16 décembre 2008

Télé SarkORTF : "nous prenons le contrôle de votre écran"

L'opposition parlementaire se battant pied à pied contre la réforme de l'audiovisuel public, Mme Albanel a intimé l'ordre au président de France Télévision et à son Conseil d'administration d'anticiper le projet de loi en adoptant une délibération qui supprimera la publicité dès le 5 janvier 2009.

La droite procède avec M. de Carolis, comme jadis, les empereurs avec leurs généraux vaincus. On appelle ça "en finir à la romaine".                     

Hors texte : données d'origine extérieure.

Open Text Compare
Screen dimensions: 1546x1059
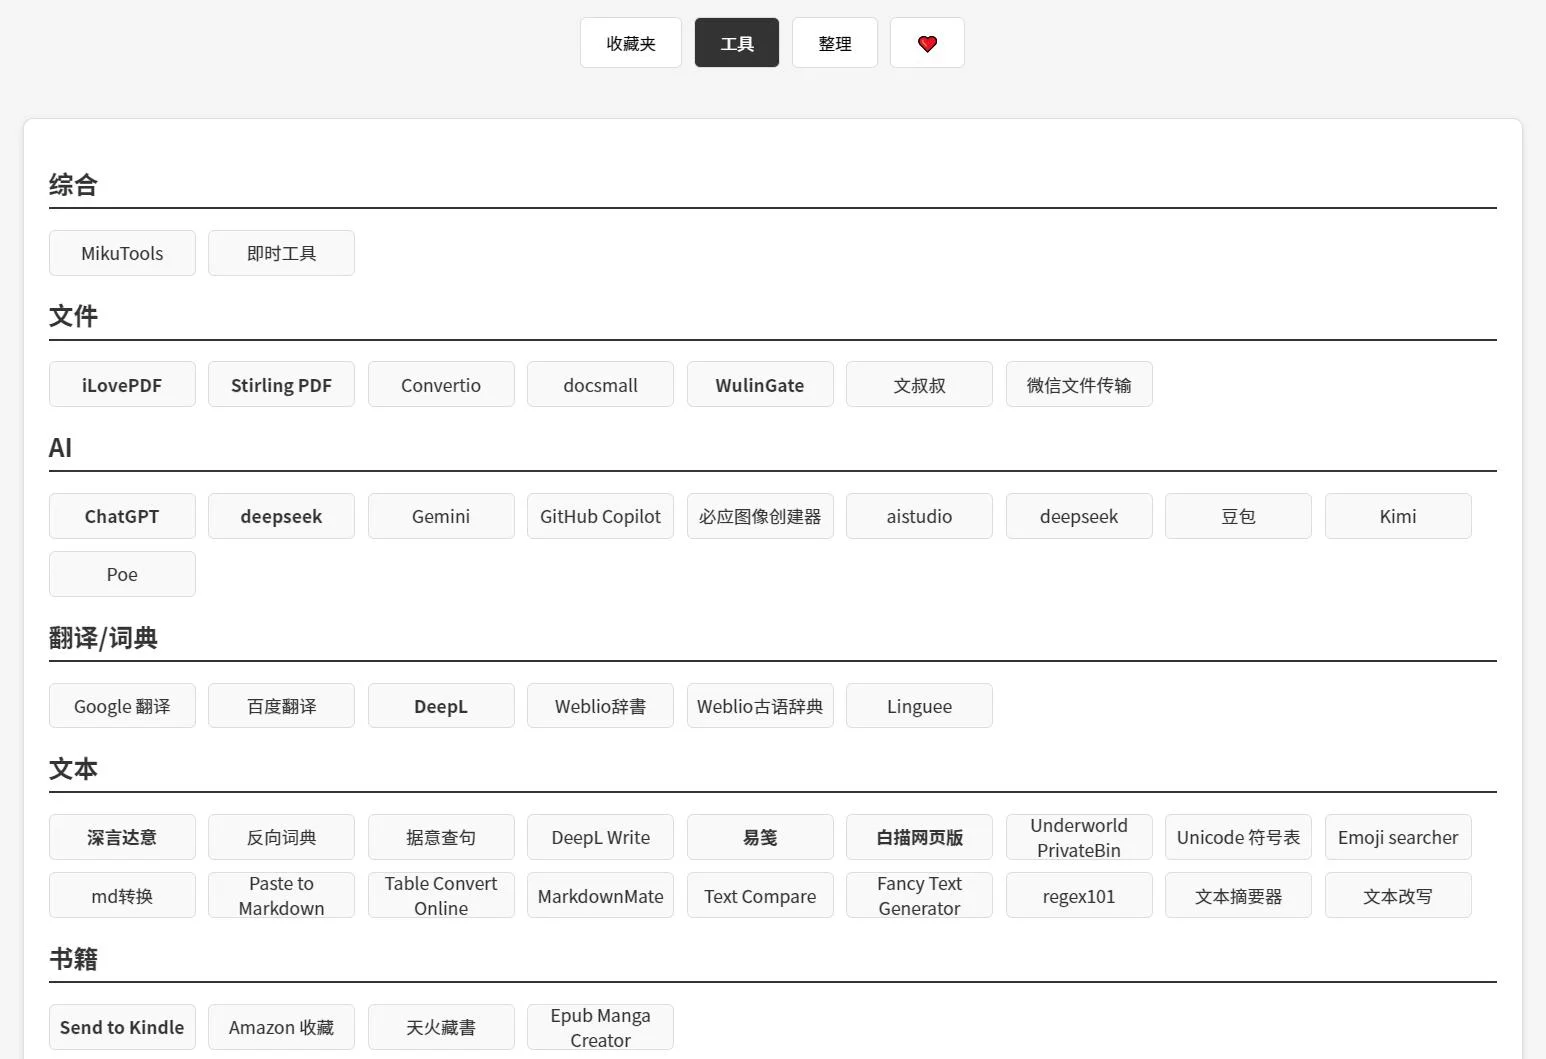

La droitisation de la télévision publique va pouvoir vraiment commencer...

1 commentaire:

Anonyme a dit…

bonjour
même s'il est vrai que la suppression de la publicité des chaînes du service public est regrettable, le fait de parler de "droitisation de la télévision publique" est exagéré car même si l'opposition parlementaire,comme vous le faites si bien remarquer, s'y est farouchement opposée on peut y voir une attitude davantage pavlovienne qu'objective. C'est ce qui rend pitoyable l'attitude de toute opposition parlementaire qui va systématiquement décrier tout projet d'évolution plutôt que de le considérer comme pouvant être le fruit de sa propre réflexion et ainsi d'y prêter main forte afin de le rendre meilleur (en y exposant son point de vue de façon posée et non de manière belligérante).Cela est valable pour la droite comme pour la gauche, car aucun parti ne peut se targuer d'avoir entièrement raison (ou entièrement tort); tout est question de point de vue et d'opportunité.
Par ailleurs les émissions du service public étant pour certaines clairement anti-sarkozistes, on peut y déceler une altération du devoir d'objectivité des journalistes. Ces journalistes, à mes yeux, devraient en premier lieu avoir un regard critique sur les évènements plutôt que de se servir de leur poste comme d'une chaire, du haut de laquelle ils peuvent prêcher contre le gouvernement sans risque. Ces journalistes font figures de privilégiés comparés à ceux qui exercent dans le privé pour le compte de différents médias et qui sont obligés de suivre une ligne éditoriale fixée par leur direction. S'ils s'en écartent ils prennent le risque de perdre leur emploi. Cette observation personnelle va tant au journalistes attachés à des journaux de gauche que de droite. Par conséquent si un journaliste du service public s'oppose au gouvernement ou s'y allie il devrait, à mon avis, quitter son emploi pour rejoindre un média privé en accord avec ses convictions. Le 4e pouvoir, incarné par le service public, a un devoir d'objectivité, il se doit d'être un garde-fou dans un système bipartisan et en aucun cas pencher à droite ou à gauche; il devrait plutôt relever les incohérences de chacun afin d'éclairer le public par sa critique objective. La crédibilité d'un tel service public n'en serait que renforcée. Le service public a un rôle de franc-tireur dans une société qui se veut démocratique, et s'il se laisse prendre dans le piège des partis il court à sa perte; le public se lassant vite des démêlés des politiques et de leur prolongation médiatique.
Le fait de parler de "droitisation de la télévision publique" pourrait à la rigueur être valable dans un contexte de volonté d'une main mise de la part de l'Élysée sur le service public; et encore, à mes yeux, le terme "d'asservissement à l'exécutif" serait davantage à propos. Une vive et légitime réserve se doit en effet d'être formulée à cet égard, cependant je doute que la gauche puisse reprocher en toute bonne fois de tels agissements à Nicolas Sarkozy si l'on se remémore l'attitude de François Mitterrand quant à la Ve République dont il fut un farouche opposant jusqu'à ce que son élection à la présidence lui fasse oublier ses allégations développées dans "Le coup d'Etat permanent". M. Mitterrand fit même preuve d'un attachement tel à sa fonction qu'il inaugura ce qui deviendra une coutume, à savoir la cohabitation.
On peut dès lors tirer comme conclusion de ses manœuvres politiques qu'un parti reprochera toujours à l'autre ce qui un temps lui nui avant de s'en servir allègrement lorsque la tendance politique s'inverse. Dans un tel contexte comment l'opposition parlementaire, quelle qu'elle soit, espère-t-elle être crédible?